• WHAT YOU NEED TO DO:
Continue the article about Kadambini Ganguly, starting right after its last sentence.

• READING TEXT:

Published: 24th August 2021
What the FAQ: Who was Kadambini Ganguly, the woman that Aligarh Muslim University recently named a hostel after?
She received heavy backlash for her dream to become a doctor, so much as that a popular Bengali magazine of the time indirectly referred to her as a sex worker
The Aligarh Muslim University recently made news after the varsity named one of their girls' hostel after Kadambini Ganguly. If you're hearing this name for the first time, worry not. We got you covered.
Who was Kadambini Ganguly?
Even today, education is a distant dream for many young girls. Women are still expected to be limited to the kitchen and "motherly duties". However, the situation was far worse up until the late 20th century. There are several women like Savitri Bai Phule and Fatima Sheikh who fought for female education in the pre-independence era. And just like them, there was another woman, Kadambini Ganguly, who fought against social evils and went on to become the first woman to become a physician in the whole of South Asia.
She grew up in a town that is now in Bangladesh and was the first candidate from her school who appeared for and cleared the University of Calcutta entrance exam in 1878. This was a historical moment by itself as she became the first woman to pass the test ever.
How did her tryst with medical science come about?
Most people around her at the time assumed that her thirst for education would end after graduating. But she clearly had no plans to stop. She went on to study medicine and had faced a lot of backlashes, owing to this. In fact, the backlash was so bad that a popular Bengali magazine of the time indirectly referred to her as a sex worker.

• SUPPLIED DATA:
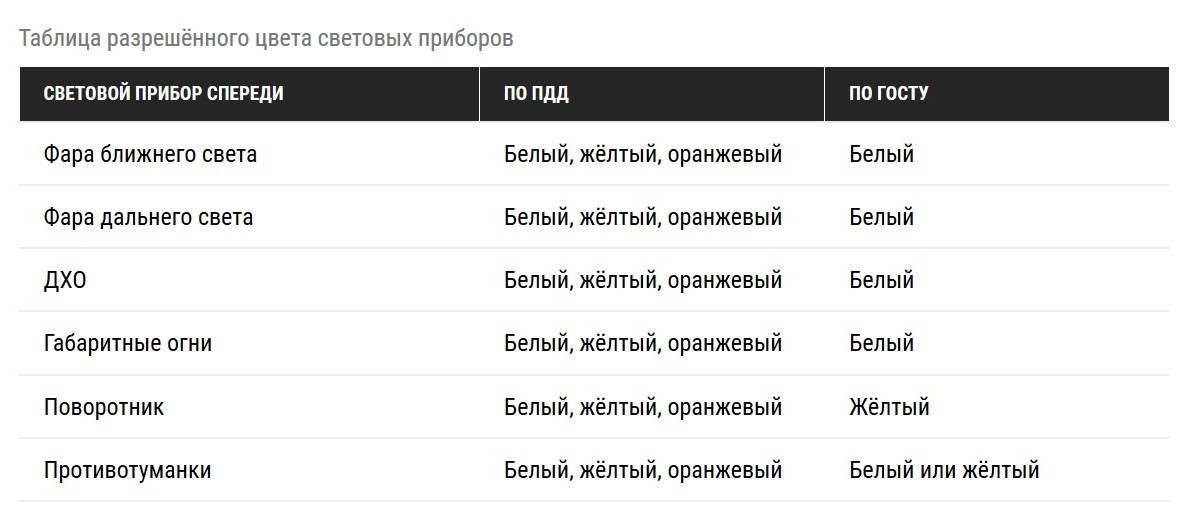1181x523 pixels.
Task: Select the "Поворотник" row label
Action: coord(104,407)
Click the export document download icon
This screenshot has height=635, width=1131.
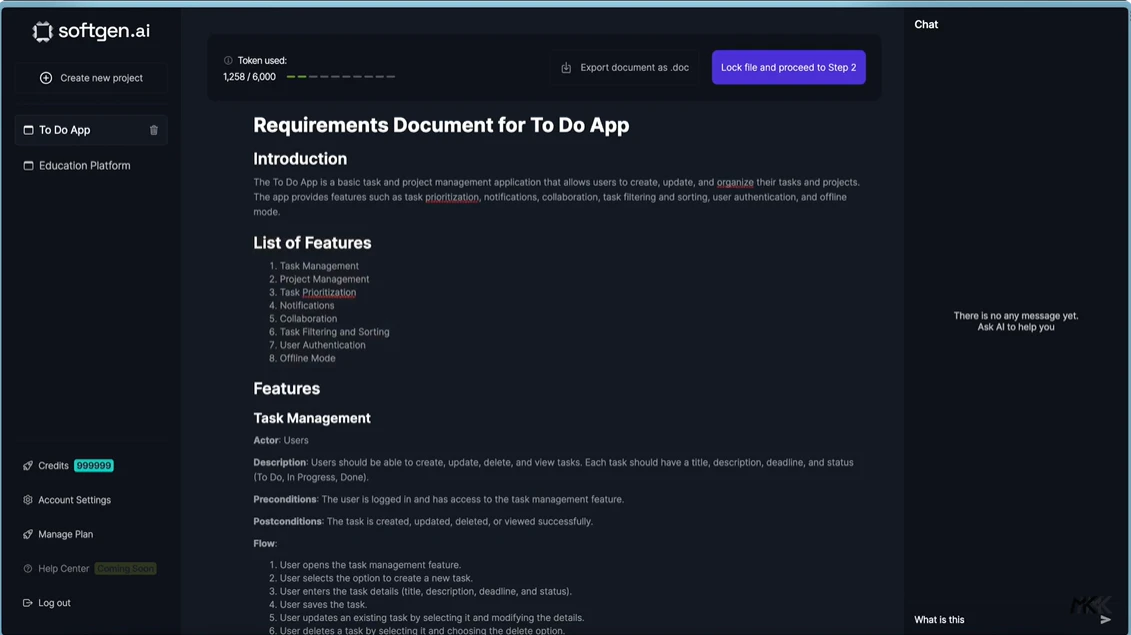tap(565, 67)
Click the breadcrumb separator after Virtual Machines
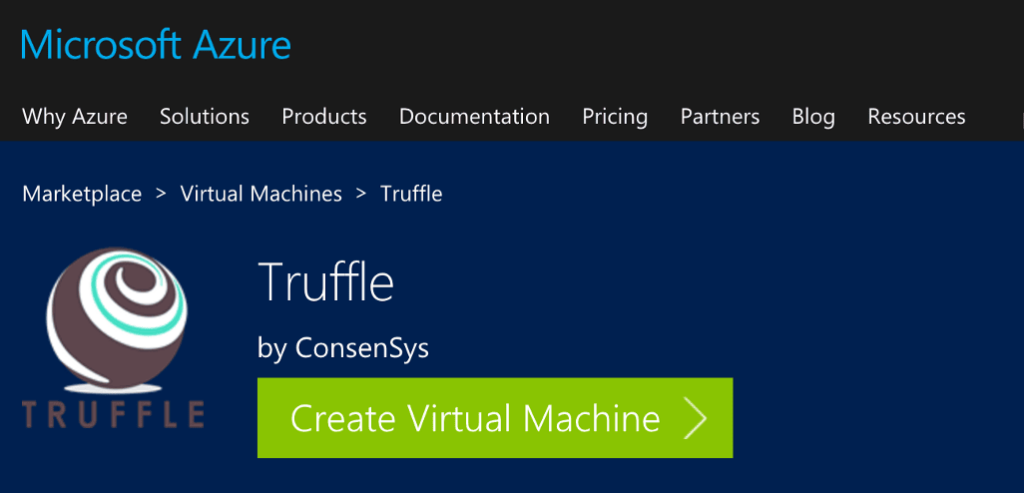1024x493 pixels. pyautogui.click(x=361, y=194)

...

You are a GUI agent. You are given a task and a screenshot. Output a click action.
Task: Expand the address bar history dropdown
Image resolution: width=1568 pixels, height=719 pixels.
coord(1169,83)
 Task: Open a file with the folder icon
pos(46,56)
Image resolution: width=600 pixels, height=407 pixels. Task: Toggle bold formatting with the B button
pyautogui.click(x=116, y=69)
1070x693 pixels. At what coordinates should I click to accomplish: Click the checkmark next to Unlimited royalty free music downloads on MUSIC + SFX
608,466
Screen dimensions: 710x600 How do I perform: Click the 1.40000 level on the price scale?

* * *

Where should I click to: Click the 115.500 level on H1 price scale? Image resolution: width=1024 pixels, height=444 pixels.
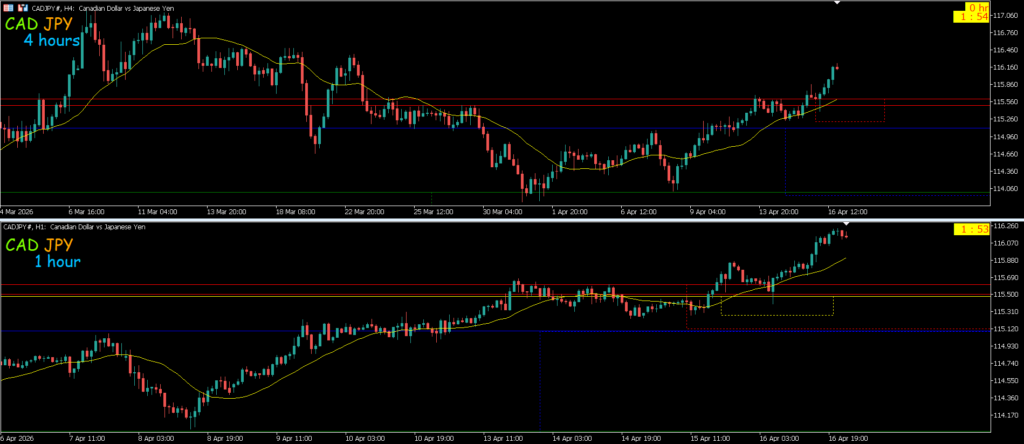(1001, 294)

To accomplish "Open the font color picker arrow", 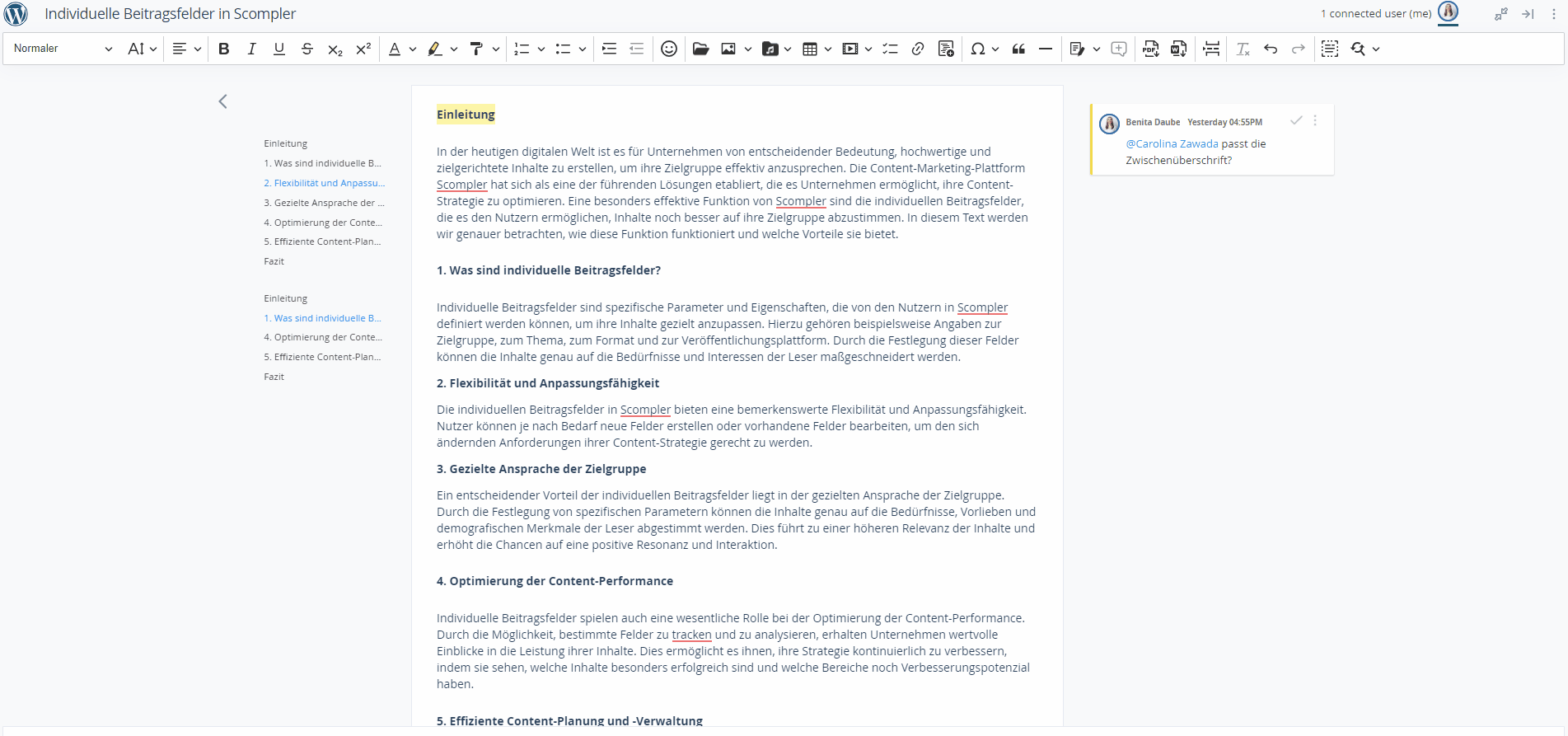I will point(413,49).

• SOLVED PROBLEM:
When did she finally become a doctor?
As one can imagine, her struggle to become a doctor remained a faraway dream for a while after that. So much so that even Calcutta Medical College refused her admission despite her merit because there was no history of Indian women studying there.
It was only after she and her husband threatened the college with legal action that she was allowed to study medicine there. It was by the year 1886 that she became the first Indian women physician to practice western medicine.
What happened after that?
There was no stopping her feet from wandering after that. She left for the United Kingdom in 1892 to gain more experience in the field of medicine. Once she was back in India, she worked for a short period in Lady Dufferin Hospital and started her private practice later. She was also socio-political active and played a key role in the fight to improve the conditions of female coal miners in Eastern India.